I received an interesting press release the other day, from the administrator of the “Hippocrates Initiative.” What is this initiative, named after the famous ancient Greek physician, generally considered the father of Western medicine? From the release:
“I am writing to invite you to an event run by the Hippocrates Initiative for Poetry and Medicine, which will be held…in Venice [Italy] on Saturday 21st and Sunday 22nd September.
The Hippocrates Initiative is dedicated to the development of the interface between poetry and medicine. Typically this falls into the following categories: A medicinal theme within poetry, the use of poetry as therapy, and the use of poetry within health professions or education. Now in its fifth year, the Hippocrates Initiative has run four major symposia, and runs international poetry prizes with entries from 55 countries….Please follow this link to learn more about us: http://hippocrates-poetry.org.”
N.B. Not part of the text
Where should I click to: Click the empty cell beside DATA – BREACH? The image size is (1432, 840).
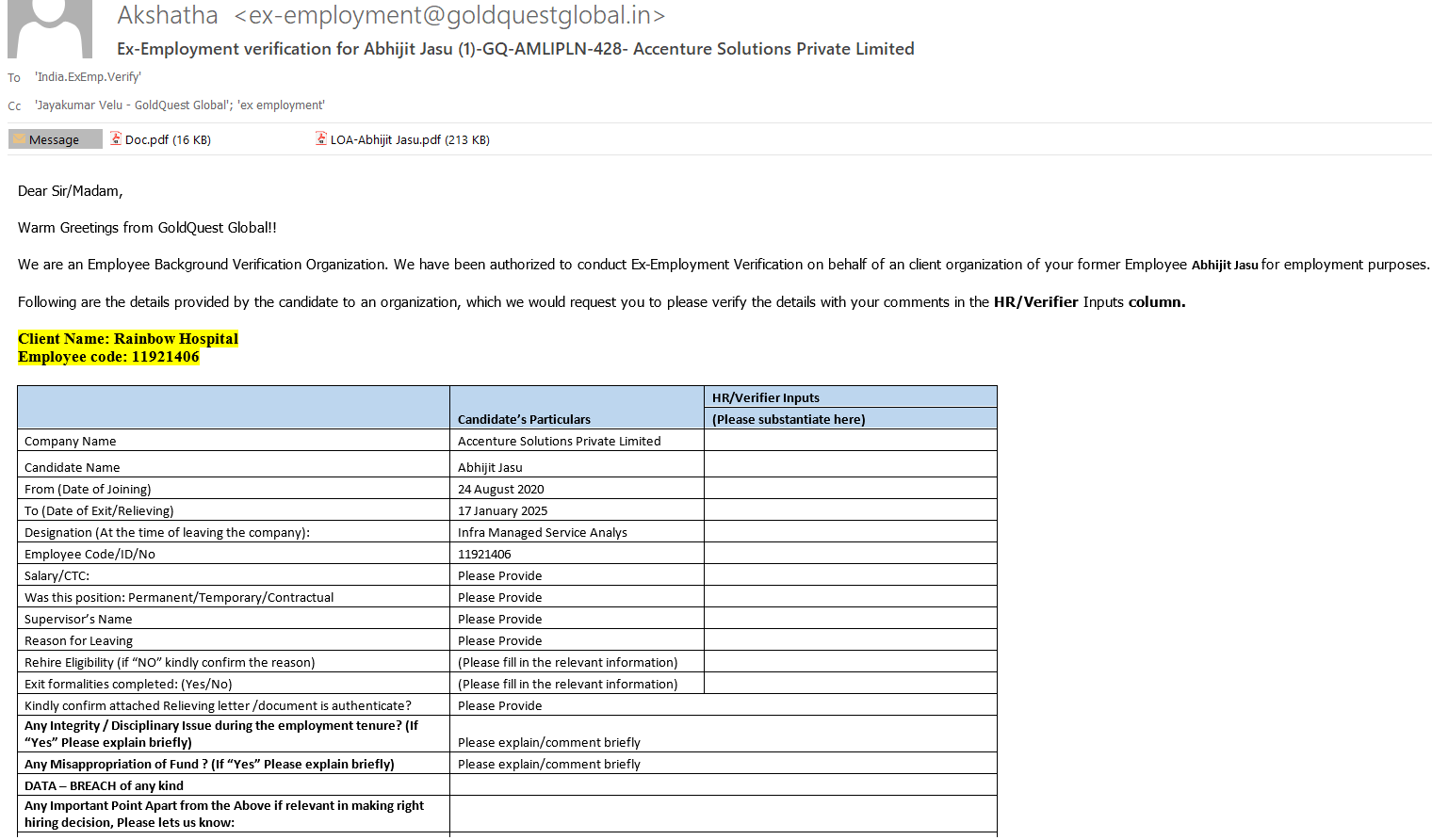pos(723,785)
It got this old English major thinking: “medicinal themes” have certainly always appeared in serious poetry. From Chaucer (“With us ther was a doctour of phisik/In al this world ne was the noon hym lik”) to many modern poets, the subject of medicine and its practitioners occurs repeatedly. The philosophical doctor who attends Lady Macbeth in Shakespeare’s play (written in verse) speaks some memorable lines. Medical metaphors abound in poetry, including modern poetry: T.S. Eliot’s “The Love Song of J. Alfred Prufrock” begins with the weird but striking lines, “Let us go then, you and I,/When the evening is spread out against the sky/Like a patient etherized upon a table.”
Even more interesting to me are the two other categories the Hippocrates Initiative administrator mentioned: the use of poetry as therapy, and the use of poetry in health education. I have read recently about both.
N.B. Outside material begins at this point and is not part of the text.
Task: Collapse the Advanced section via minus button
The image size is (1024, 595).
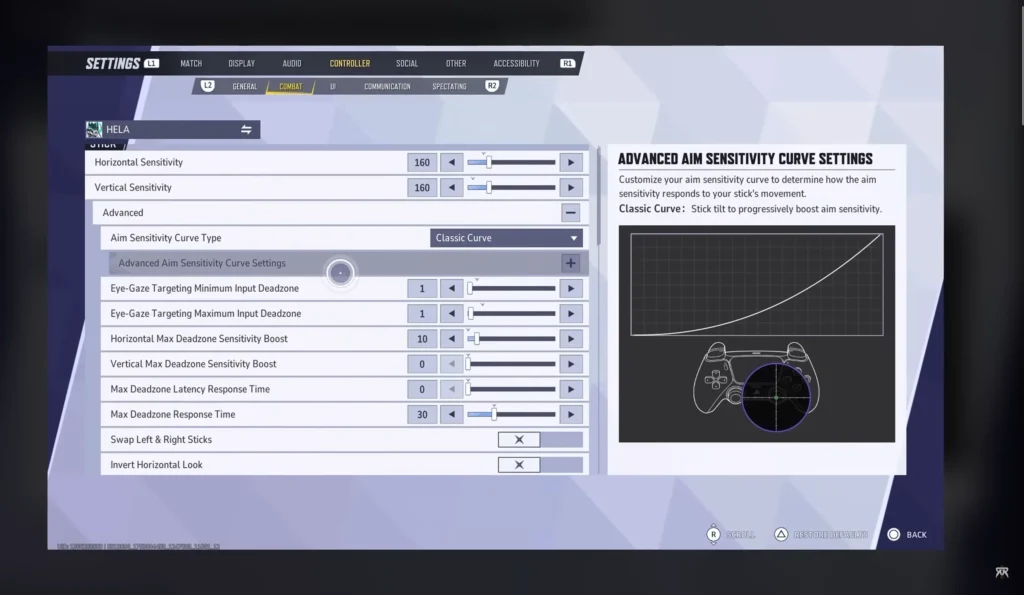Action: coord(570,212)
Poetry as therapy? Writing as therapy, especially journal writing, has become established; many psychiatrists and other mental health professionals encourage patients to keep journals. Some other clinicians do the same. Surely, writing poetry can also serve therapeutic purposes. So can reading or listening to poetry. Serious poetry does not give people challenged by illness (or anyone else) answers to life’s questions—in fact, it tends to raise questions more than give answers. But in its compressed use of language to express universal truths, in its bursts of insight, poetry provides glimpses of beauty that can put the challenges of life in perspective. As medical science learns more about the connections between mind and body, I think poetry will be increasingly incorporated into patient management.
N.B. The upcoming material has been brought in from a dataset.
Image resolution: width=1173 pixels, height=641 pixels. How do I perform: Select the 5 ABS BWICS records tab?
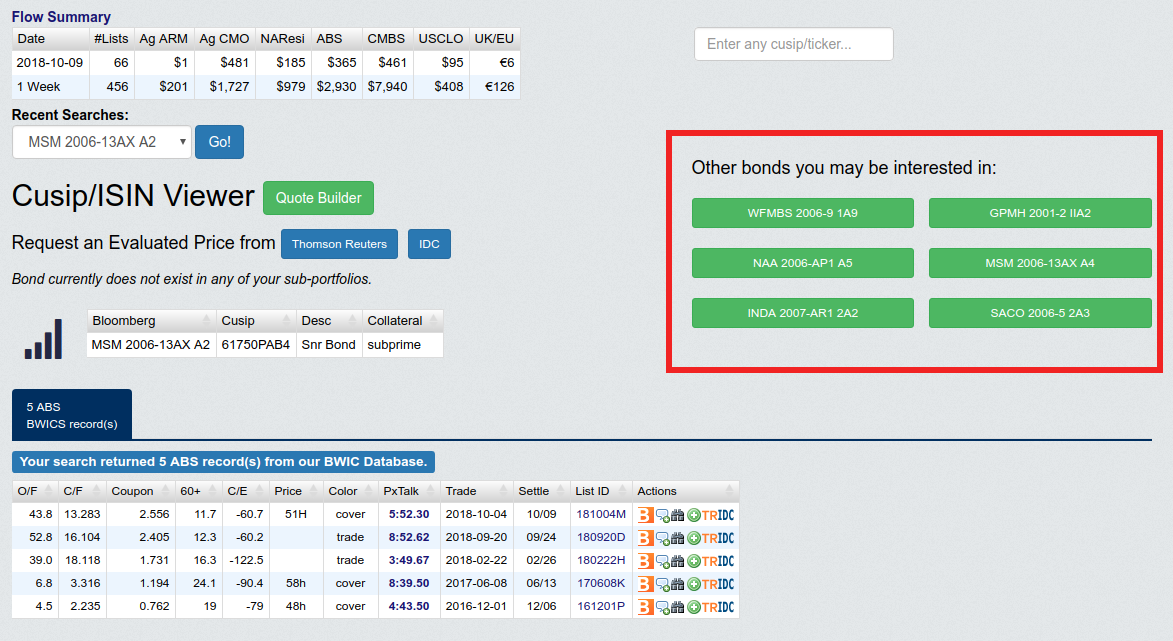72,415
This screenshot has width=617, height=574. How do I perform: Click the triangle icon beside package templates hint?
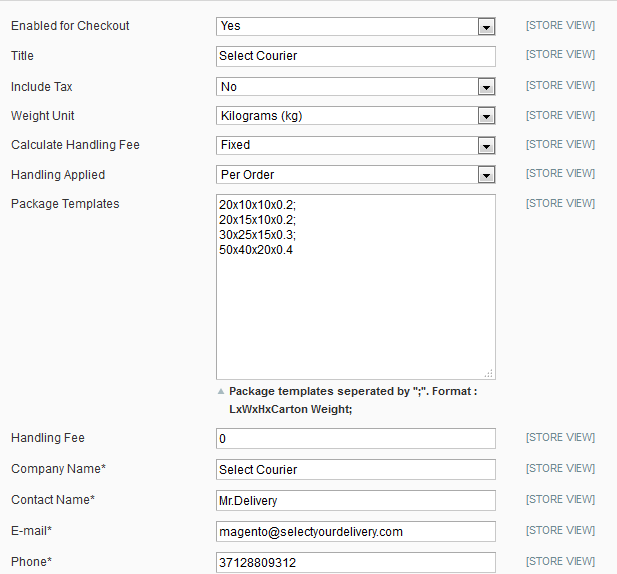coord(221,392)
Poetry in medical education? I read recently about a physician-professor-poet, Rafael Campo, MD, of Harvard Medical School, who uses it in his teaching—so that students can learn empathy along with, for example, oncology. Oncologists must know the disease mechanisms of cancer and the pharmacogenomics of cancer treatment—but personalized medicine certainly also means treating the whole patient, and that includes the emotional component of facing serious illness. Dr. Campo is not alone; more and more medical schools are addressing this need of their students. Poetry is becoming part of the curriculum.
Should it be part of the training that clinical laboratory professionals receive? Maybe. How would you feel about a poetry course being part of the clinical lab science curriculum? I think it is useful for anyone in healthcare to be exposed to great poetry as a way to nurture empathy. But I also think most laboratorians “get it.” Some have expressed to me their feelings about the stark reality that test results they process often are matters of life and death for people whom they never know. In her poem “Seeing,” published in the July 2012 issue of MLO, laboratorian-poet Patricia Gail Box Ingram ends with lines that are all the more powerful for being understated: As med techs/We see beauty under the microscope/And we sometimes see death.”